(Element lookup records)
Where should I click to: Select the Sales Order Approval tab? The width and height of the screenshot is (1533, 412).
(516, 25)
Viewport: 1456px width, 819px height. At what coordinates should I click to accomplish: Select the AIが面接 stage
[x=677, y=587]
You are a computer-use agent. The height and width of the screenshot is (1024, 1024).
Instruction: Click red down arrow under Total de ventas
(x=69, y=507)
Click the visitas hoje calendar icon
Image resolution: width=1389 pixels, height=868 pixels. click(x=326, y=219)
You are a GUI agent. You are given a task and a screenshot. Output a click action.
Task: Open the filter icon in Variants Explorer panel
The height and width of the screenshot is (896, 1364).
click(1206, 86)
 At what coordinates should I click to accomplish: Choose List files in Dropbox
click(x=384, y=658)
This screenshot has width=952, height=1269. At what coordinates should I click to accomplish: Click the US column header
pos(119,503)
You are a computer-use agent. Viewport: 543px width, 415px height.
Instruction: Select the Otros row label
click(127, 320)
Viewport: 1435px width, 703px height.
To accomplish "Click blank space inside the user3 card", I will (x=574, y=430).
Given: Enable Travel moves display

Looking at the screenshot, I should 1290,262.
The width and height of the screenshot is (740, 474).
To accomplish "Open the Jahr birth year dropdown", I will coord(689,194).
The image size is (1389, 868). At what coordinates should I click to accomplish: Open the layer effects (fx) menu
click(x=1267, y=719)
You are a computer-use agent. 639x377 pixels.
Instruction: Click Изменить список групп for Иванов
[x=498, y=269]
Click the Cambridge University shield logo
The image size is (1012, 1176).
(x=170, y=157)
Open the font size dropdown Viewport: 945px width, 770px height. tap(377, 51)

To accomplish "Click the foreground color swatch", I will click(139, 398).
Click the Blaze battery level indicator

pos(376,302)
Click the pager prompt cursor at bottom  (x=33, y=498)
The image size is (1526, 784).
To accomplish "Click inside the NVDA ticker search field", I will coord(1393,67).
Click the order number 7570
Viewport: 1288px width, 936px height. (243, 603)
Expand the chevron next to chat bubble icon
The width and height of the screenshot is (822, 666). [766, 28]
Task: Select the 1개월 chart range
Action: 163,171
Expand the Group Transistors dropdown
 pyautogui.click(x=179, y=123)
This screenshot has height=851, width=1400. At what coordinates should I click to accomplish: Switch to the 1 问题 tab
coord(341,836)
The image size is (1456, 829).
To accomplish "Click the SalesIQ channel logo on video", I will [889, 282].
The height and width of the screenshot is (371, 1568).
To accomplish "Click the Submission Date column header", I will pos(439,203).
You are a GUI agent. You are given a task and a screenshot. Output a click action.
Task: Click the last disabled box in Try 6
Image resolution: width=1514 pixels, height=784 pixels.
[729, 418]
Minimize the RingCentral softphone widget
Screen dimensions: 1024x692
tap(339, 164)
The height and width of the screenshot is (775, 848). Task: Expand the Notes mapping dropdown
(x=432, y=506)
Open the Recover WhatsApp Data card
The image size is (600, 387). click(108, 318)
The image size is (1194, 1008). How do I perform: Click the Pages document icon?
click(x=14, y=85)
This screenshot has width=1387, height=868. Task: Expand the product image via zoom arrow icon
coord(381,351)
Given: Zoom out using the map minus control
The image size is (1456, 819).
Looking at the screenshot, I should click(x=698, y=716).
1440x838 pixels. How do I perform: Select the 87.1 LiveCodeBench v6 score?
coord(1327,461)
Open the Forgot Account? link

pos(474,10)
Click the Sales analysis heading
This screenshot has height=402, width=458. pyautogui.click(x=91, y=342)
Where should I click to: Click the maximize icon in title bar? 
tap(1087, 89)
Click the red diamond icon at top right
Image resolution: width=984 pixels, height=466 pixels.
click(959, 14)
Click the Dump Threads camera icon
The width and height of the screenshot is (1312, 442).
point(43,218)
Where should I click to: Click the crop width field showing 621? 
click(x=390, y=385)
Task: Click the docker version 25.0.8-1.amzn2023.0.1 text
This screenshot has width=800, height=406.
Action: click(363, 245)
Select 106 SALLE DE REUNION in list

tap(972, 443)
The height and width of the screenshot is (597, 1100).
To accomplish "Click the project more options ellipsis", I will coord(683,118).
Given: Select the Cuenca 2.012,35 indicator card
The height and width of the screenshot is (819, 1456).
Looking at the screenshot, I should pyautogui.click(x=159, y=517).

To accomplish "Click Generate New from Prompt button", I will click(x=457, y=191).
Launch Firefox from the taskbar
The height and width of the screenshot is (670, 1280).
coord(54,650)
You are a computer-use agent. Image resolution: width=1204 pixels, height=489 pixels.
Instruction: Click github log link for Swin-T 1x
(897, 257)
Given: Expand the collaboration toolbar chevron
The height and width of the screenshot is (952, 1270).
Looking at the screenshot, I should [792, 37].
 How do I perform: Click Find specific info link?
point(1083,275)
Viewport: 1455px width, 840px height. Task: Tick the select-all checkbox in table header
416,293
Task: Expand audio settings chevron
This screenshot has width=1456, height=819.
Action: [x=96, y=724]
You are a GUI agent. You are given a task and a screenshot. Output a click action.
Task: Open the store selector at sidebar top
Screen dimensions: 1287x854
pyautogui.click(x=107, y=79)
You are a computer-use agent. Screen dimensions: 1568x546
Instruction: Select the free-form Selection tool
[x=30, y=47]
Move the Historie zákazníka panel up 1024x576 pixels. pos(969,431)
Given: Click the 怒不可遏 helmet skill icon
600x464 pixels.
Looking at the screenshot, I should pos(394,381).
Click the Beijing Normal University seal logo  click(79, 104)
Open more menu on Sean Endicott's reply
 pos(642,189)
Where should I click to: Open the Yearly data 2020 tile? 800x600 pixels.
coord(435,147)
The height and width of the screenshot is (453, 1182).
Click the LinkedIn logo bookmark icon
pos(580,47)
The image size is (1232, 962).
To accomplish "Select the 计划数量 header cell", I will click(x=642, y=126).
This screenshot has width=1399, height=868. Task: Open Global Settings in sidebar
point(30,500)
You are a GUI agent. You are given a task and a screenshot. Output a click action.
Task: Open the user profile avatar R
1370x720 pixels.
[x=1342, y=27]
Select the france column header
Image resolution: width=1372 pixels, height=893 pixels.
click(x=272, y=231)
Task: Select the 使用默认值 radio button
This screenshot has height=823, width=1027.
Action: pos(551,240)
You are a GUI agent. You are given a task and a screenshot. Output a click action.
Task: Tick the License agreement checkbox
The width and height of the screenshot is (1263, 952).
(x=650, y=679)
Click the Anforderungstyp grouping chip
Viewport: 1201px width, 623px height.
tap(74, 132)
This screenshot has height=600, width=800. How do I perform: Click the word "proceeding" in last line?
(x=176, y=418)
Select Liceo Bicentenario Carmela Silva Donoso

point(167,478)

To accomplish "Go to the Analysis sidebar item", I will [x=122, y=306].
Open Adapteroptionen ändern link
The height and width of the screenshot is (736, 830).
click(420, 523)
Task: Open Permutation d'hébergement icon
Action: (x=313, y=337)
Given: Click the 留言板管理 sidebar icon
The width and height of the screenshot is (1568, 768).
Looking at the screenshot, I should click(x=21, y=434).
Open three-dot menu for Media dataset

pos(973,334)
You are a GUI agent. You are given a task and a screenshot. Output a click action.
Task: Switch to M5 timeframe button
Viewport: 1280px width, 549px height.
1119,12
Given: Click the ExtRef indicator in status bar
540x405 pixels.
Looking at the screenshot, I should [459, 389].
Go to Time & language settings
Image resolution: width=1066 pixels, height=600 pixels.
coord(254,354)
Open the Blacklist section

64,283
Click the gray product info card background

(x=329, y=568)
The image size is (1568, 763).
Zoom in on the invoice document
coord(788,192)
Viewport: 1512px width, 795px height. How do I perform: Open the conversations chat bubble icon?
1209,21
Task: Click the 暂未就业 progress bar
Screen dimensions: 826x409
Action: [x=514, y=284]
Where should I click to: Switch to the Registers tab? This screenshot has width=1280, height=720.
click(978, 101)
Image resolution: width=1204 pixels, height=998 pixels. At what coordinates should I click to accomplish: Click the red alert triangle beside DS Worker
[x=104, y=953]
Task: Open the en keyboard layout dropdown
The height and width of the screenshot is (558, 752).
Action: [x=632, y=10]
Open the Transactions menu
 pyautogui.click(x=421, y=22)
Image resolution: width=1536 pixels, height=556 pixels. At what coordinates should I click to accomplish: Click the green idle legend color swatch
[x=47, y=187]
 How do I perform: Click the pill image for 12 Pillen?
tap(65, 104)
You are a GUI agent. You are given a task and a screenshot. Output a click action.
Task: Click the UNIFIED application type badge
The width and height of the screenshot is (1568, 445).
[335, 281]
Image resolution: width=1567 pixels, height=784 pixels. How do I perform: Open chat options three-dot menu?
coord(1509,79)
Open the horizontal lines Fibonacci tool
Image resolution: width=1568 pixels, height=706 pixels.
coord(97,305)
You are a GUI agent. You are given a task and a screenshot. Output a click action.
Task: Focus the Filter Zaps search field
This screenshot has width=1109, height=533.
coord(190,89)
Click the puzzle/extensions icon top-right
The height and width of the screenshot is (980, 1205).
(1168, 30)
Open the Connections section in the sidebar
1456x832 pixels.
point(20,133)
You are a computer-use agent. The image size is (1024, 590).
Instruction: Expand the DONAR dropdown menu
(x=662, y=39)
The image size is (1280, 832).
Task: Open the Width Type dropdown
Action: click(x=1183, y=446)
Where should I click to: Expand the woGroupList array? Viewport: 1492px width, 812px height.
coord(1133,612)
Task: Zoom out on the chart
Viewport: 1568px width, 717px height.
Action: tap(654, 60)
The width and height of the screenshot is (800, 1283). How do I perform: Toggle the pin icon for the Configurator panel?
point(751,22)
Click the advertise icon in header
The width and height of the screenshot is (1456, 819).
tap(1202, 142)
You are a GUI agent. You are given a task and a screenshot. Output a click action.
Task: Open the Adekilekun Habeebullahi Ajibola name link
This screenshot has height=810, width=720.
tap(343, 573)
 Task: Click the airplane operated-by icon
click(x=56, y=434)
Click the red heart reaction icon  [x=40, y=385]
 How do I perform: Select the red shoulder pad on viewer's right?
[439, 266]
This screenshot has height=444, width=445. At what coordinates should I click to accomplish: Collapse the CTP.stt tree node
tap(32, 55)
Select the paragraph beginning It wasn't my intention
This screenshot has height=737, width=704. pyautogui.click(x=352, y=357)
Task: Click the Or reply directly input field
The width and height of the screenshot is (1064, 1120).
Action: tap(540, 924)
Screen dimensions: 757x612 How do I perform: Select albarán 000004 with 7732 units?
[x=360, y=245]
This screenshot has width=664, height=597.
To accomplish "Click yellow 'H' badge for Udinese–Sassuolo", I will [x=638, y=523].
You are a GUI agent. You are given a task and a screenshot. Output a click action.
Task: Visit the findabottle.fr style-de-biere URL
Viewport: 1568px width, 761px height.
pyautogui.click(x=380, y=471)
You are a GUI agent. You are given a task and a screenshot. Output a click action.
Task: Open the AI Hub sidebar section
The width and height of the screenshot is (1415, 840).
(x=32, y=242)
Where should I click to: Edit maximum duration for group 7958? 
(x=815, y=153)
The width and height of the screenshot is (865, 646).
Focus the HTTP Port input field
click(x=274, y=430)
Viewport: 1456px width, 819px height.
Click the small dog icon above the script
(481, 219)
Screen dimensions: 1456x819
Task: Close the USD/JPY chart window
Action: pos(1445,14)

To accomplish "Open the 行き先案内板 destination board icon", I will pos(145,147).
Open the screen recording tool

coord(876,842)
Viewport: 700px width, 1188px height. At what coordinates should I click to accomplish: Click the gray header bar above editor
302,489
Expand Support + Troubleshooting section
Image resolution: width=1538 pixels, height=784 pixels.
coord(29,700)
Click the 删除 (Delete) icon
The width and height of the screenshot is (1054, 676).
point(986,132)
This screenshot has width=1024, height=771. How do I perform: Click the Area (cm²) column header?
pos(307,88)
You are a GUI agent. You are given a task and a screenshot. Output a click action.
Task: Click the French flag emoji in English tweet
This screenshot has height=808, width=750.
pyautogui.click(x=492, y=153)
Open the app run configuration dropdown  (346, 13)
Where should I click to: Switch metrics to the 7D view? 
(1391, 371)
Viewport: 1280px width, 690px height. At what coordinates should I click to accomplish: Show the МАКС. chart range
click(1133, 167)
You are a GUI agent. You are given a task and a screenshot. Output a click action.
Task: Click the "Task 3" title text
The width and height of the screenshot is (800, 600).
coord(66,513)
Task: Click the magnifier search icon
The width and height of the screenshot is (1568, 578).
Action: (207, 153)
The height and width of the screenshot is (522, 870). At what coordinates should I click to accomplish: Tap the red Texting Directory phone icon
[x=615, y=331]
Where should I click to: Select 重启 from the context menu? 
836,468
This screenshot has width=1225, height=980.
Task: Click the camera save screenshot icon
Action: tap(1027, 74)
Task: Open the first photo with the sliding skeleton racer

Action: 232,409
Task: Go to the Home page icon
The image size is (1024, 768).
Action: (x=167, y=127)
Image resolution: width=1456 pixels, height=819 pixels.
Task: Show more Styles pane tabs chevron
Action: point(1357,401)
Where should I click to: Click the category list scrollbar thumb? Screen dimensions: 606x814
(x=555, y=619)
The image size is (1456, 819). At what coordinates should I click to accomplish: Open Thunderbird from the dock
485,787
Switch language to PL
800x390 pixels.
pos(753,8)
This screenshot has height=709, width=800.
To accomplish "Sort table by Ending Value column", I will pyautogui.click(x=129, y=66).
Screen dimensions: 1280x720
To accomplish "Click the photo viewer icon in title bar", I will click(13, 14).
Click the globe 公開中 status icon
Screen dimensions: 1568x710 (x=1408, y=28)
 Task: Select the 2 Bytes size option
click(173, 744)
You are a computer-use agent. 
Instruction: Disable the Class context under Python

*Aim of the task:* Copy the rows above verbatim, from the line with "I will pos(145,147)." to the line with "coord(876,842)", both included.

*Exercise result:*
To accomplish "Open the 行き先案内板 destination board icon", I will pos(145,147).
Open the screen recording tool

coord(876,842)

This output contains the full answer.